EXERCISE REQUIREMENTS.
Can you reproduce, word for word, the stretch of the Afghan tea passage below from "Geography and Tea" through "easy to transport."?
BEGIN SELECTED EXTRACT
In looking at the per capita consumption of tea across the globe, it was hard not miss the fact that Afghanistan imported almost 10 pounds of tea per person a year. That is enough to make over 1,500 cups per person per year. This type of consumption implies that there is a strong tea culture within Afghanistan that is worth exploring.
Geography and Tea
Afghanistan is a landlocked country, just about the size of Texas, that serves as the gateway to Asia from the Middle East. Being seen as corridor to Asia by land has subjected this country to constant invasion by all sorts of foreign countries from the Greeks, led by Alexander the Great, to the more recent invasions by the Russians in 1978. This location bred great ethnic diversity. While the formal census of Afghanistan people does not include ethnic orientation, the 2004 constitution lists 14 different ethnicities (Central Intelligence Agency, 2015). This same location introduced the tribes in Afghanistan to tea early on, as China sent traders out to get other goods in return for silk and tea. Given its arid climate and poor water supplies, tea gave the tribes a beverage that was non-alcoholic and easy to transport.
END SELECTED EXTRACT
BEGIN ENTRIES SUPPLIED
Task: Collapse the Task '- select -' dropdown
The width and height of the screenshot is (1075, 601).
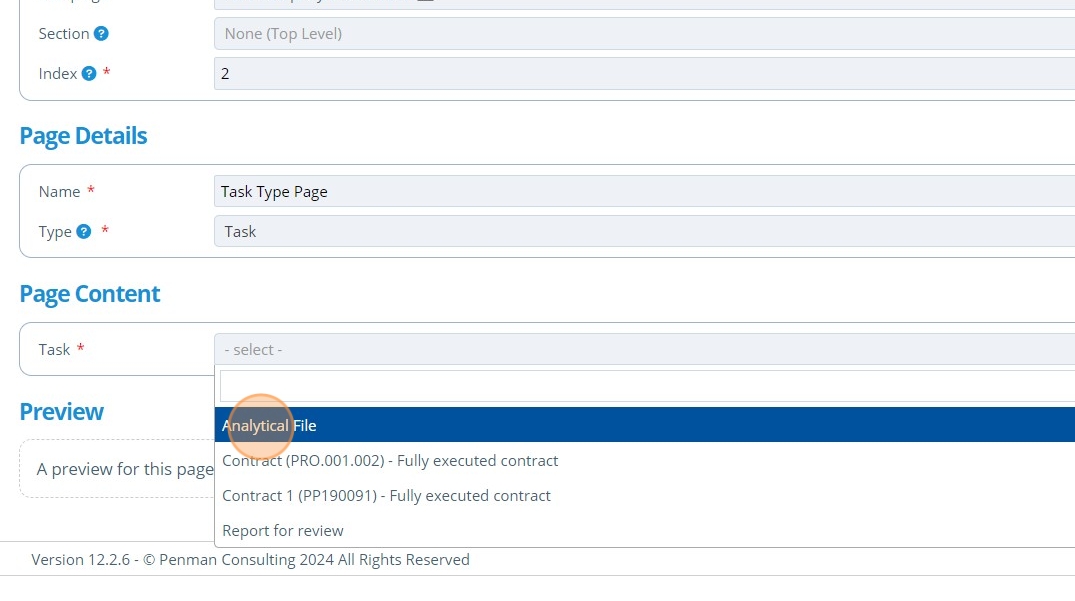Action: pos(640,350)
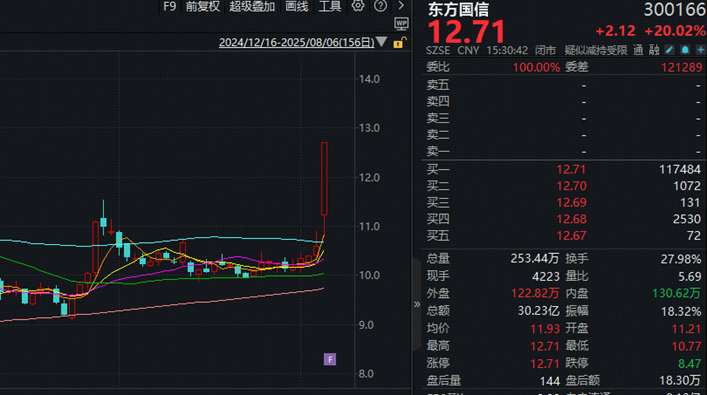
Task: Set a price alert with bell icon
Action: coord(685,50)
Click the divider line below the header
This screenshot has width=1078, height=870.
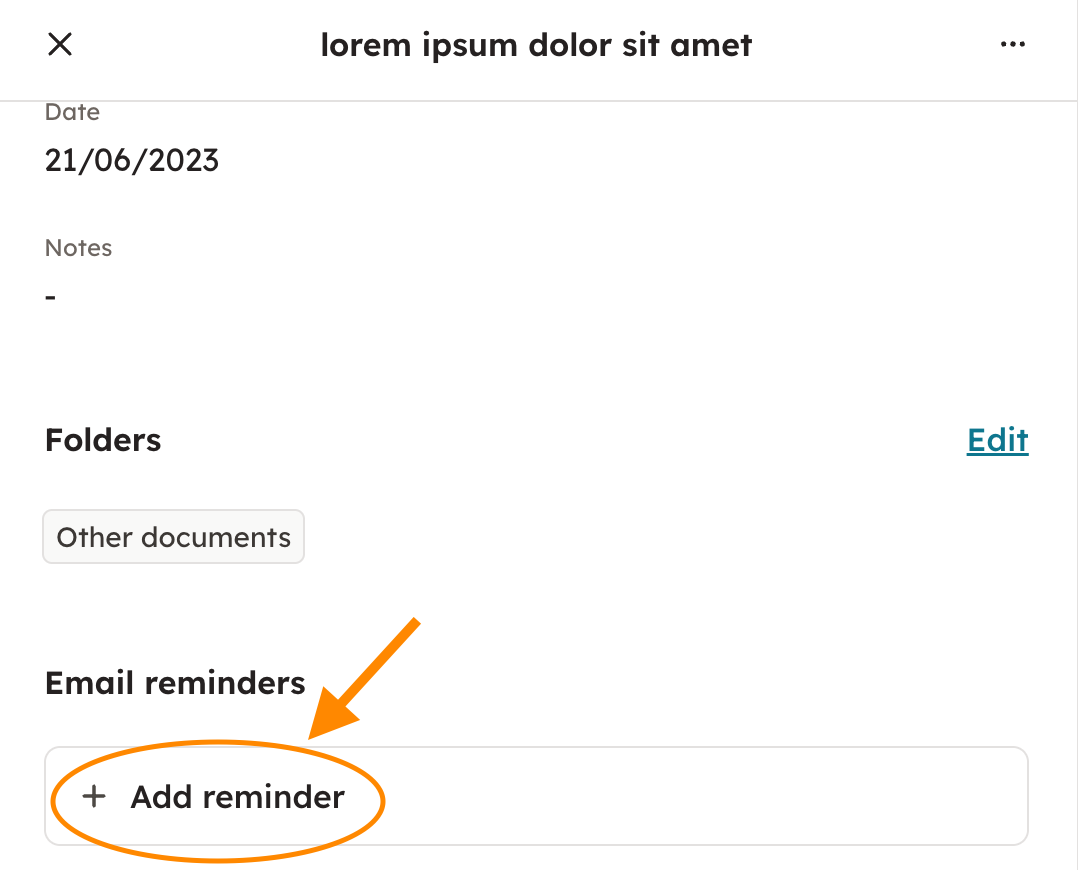pos(539,101)
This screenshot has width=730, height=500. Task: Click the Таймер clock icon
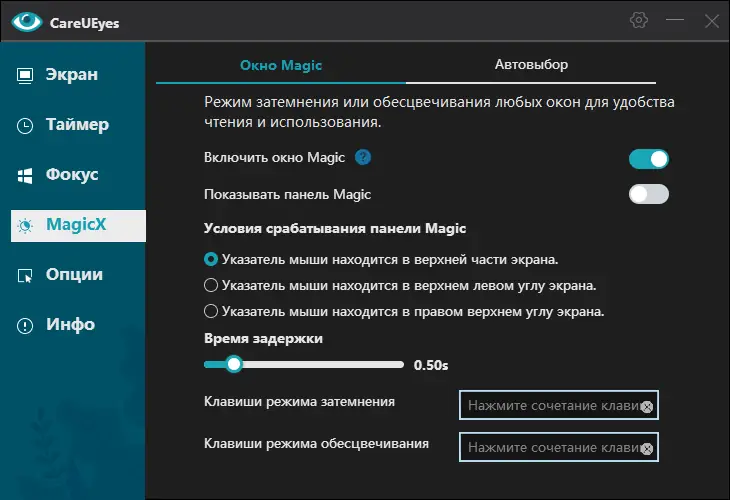(26, 126)
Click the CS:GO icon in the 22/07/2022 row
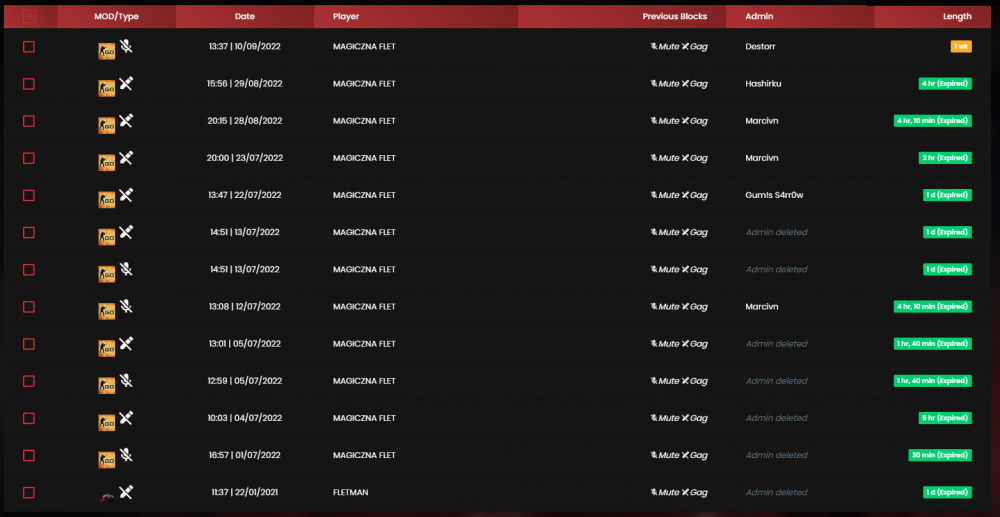 click(107, 199)
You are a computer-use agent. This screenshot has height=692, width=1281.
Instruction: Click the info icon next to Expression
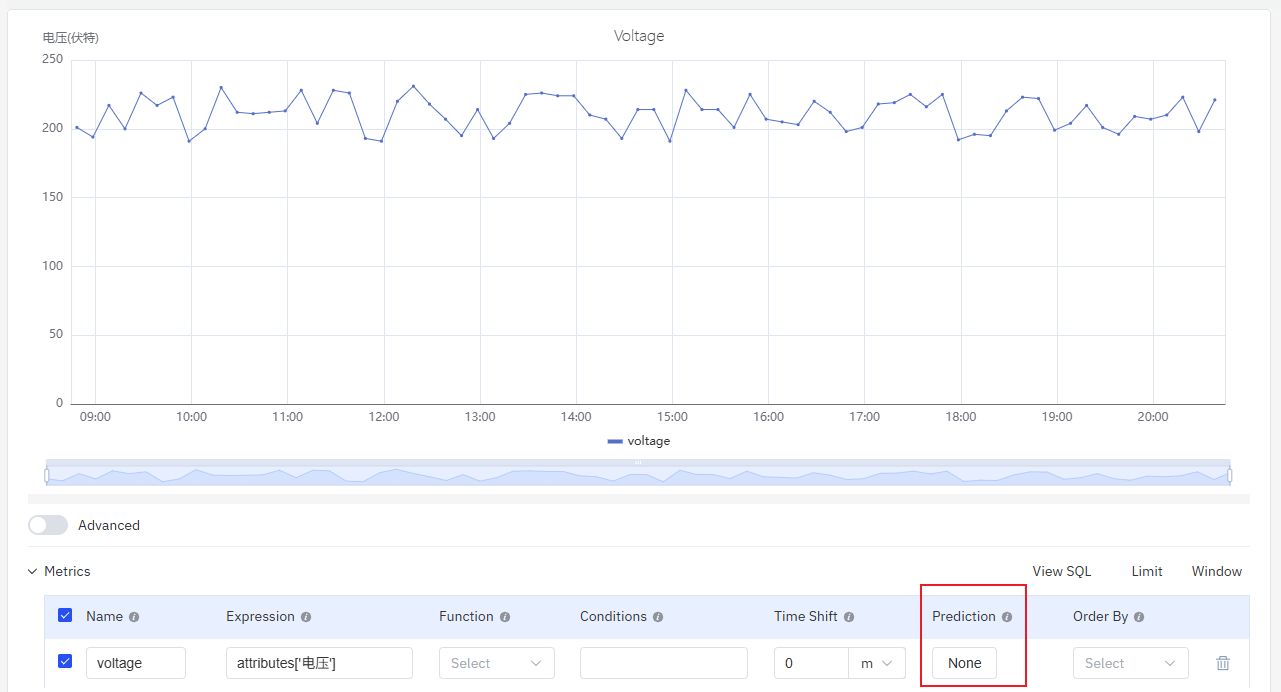coord(306,616)

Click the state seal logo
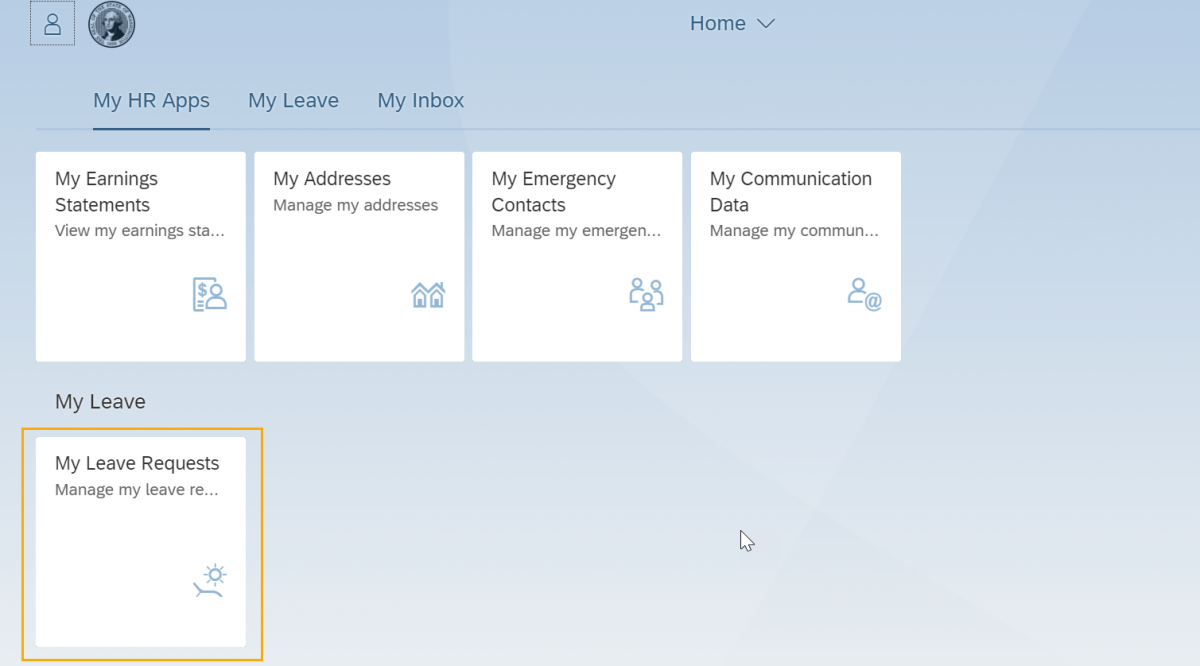click(x=112, y=24)
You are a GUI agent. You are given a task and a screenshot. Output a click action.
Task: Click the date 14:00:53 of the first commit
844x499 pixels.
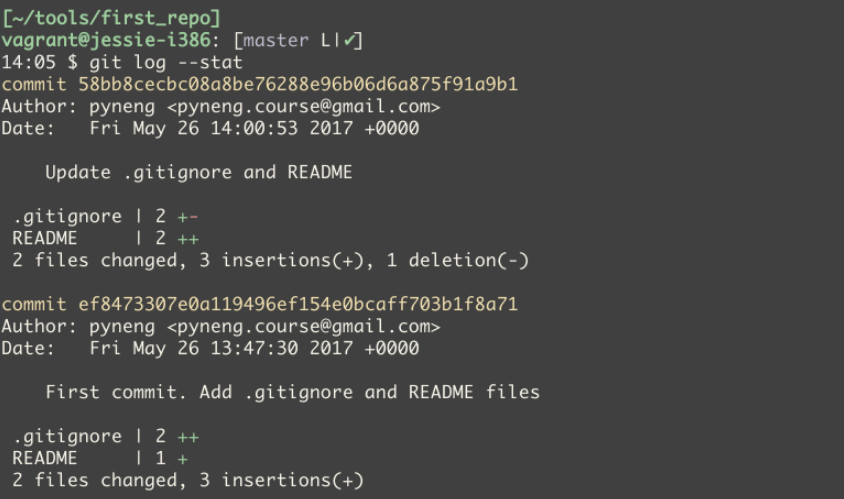(254, 129)
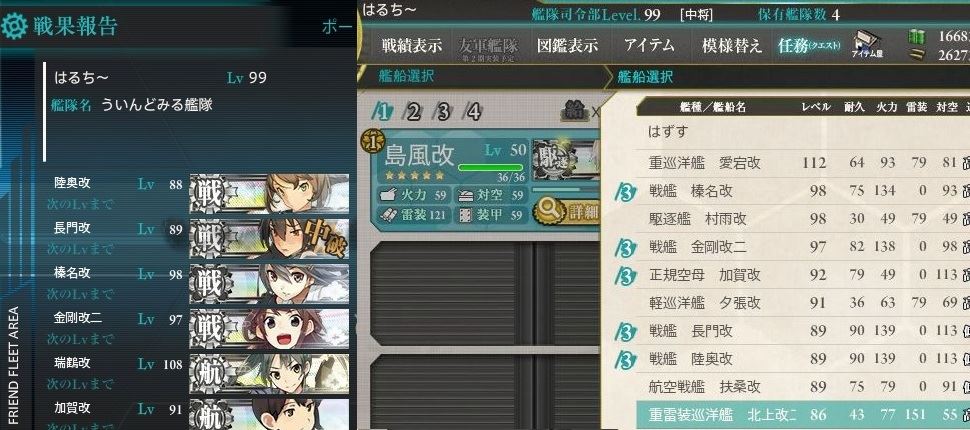Switch to fleet tab 4
Screen dimensions: 970x430
(473, 112)
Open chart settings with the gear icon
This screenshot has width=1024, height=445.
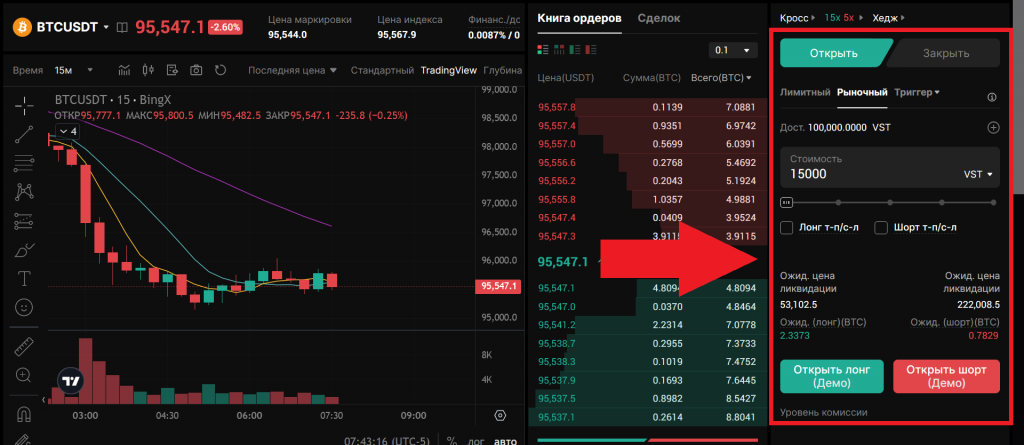500,415
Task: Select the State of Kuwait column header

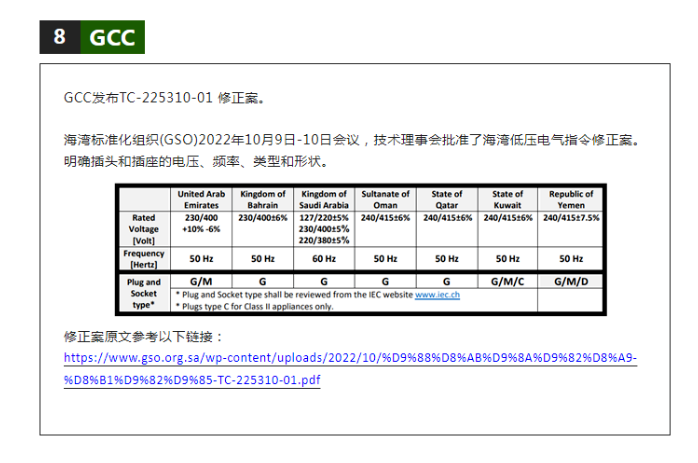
END ENTRIES SUPPLIED
WRITTEN SOLUTION.
Geography and Tea
Afghanistan is a landlocked country, just about the size of Texas, that serves as the gateway to Asia from the Middle East. Being seen as corridor to Asia by land has subjected this country to constant invasion by all sorts of foreign countries from the Greeks, led by Alexander the Great, to the more recent invasions by the Russians in 1978. This location bred great ethnic diversity. While the formal census of Afghanistan people does not include ethnic orientation, the 2004 constitution lists 14 different ethnicities (Central Intelligence Agency, 2015). This same location introduced the tribes in Afghanistan to tea early on, as China sent traders out to get other goods in return for silk and tea. Given its arid climate and poor water supplies, tea gave the tribes a beverage that was non-alcoholic and easy to transport.